En « représailles », les végétaux ont développé un système de surveillance qui détecte l'intrusion des microbes et active des systèmes de défense. Pratiquement toutes les cellules vivantes des plantes sont dotées de ce double système de détection et d'activation. Ce système de défense met en jeu des événements cellulaires complexes conduisant à une résistance active vis-à-vis des micro-organismes pathogènes. Il est déclenché par la reconnaissance de structures moléculaires conservées et élémentaires de l'agent pathogène par des récepteurs membranaires présents à la surface des cellules végétales.

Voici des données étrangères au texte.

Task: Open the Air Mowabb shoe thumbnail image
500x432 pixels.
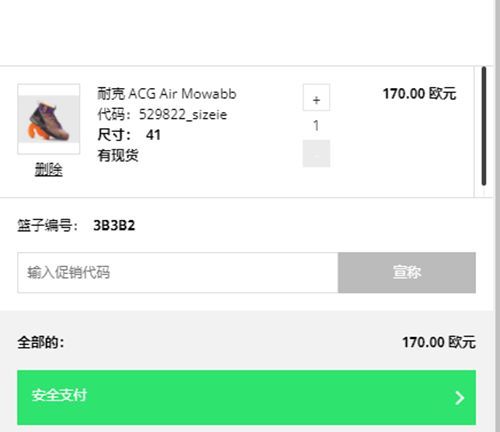Action: pyautogui.click(x=49, y=119)
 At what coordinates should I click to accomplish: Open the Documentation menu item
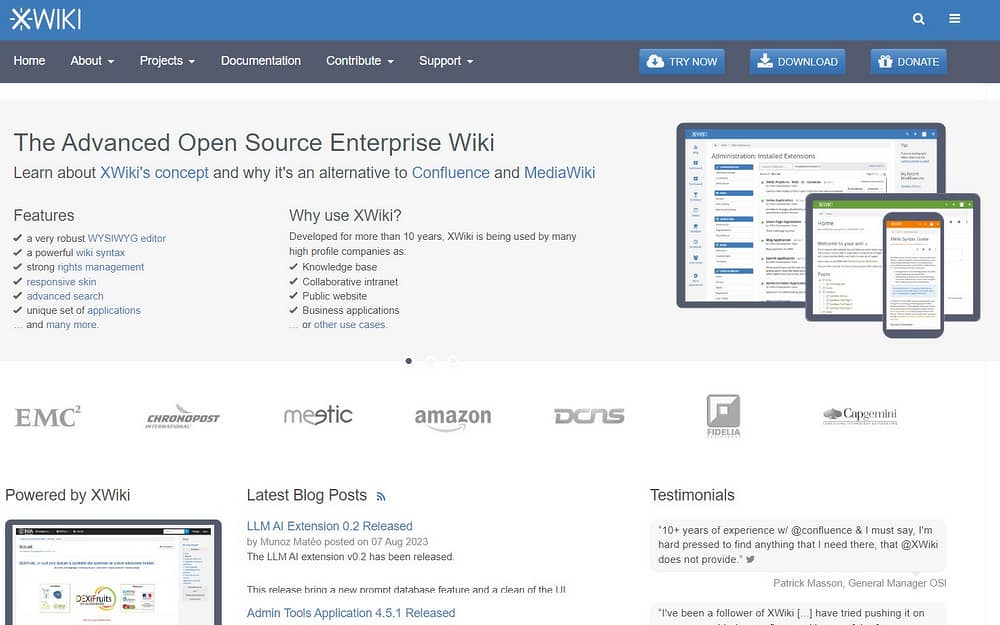pos(261,61)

Ces éléments reconnus, nommés éliciteurs de réactions de défense, sont notamment des molécules communes à une famille de microbes, tels que des constituants structuraux. Ces éliciteurs sont de nature chimique diverse, peptidique, lipidique ou oligosaccharidique. Mais parmi ces éliciteurs, on trouve aussi des molécules d'origine végétale. Dans ce dernier cas, ils correspondent à des produits issus de la dégradation des parois par des enzymes hydrolytiques libérées par le pathogène ou l'hôte.
Ce premier niveau de défenses induites dans ce cas, nommé résistance basale ou résistance non hôte, correspond à l'immunité innée chez les plantes. Peu spécifique, il est ainsi efficace contre l'ensemble des membres d'une espèce, d'un genre ou d'une famille d'agents pathogènes. Il est activé lors de nombreuses interactions plantes et agents pathogènes.
Pour contourner ce premier niveau de résistance, certains agents pathogènes ont évolué et ont acquis des outils destinés à contrer cette résistance induite.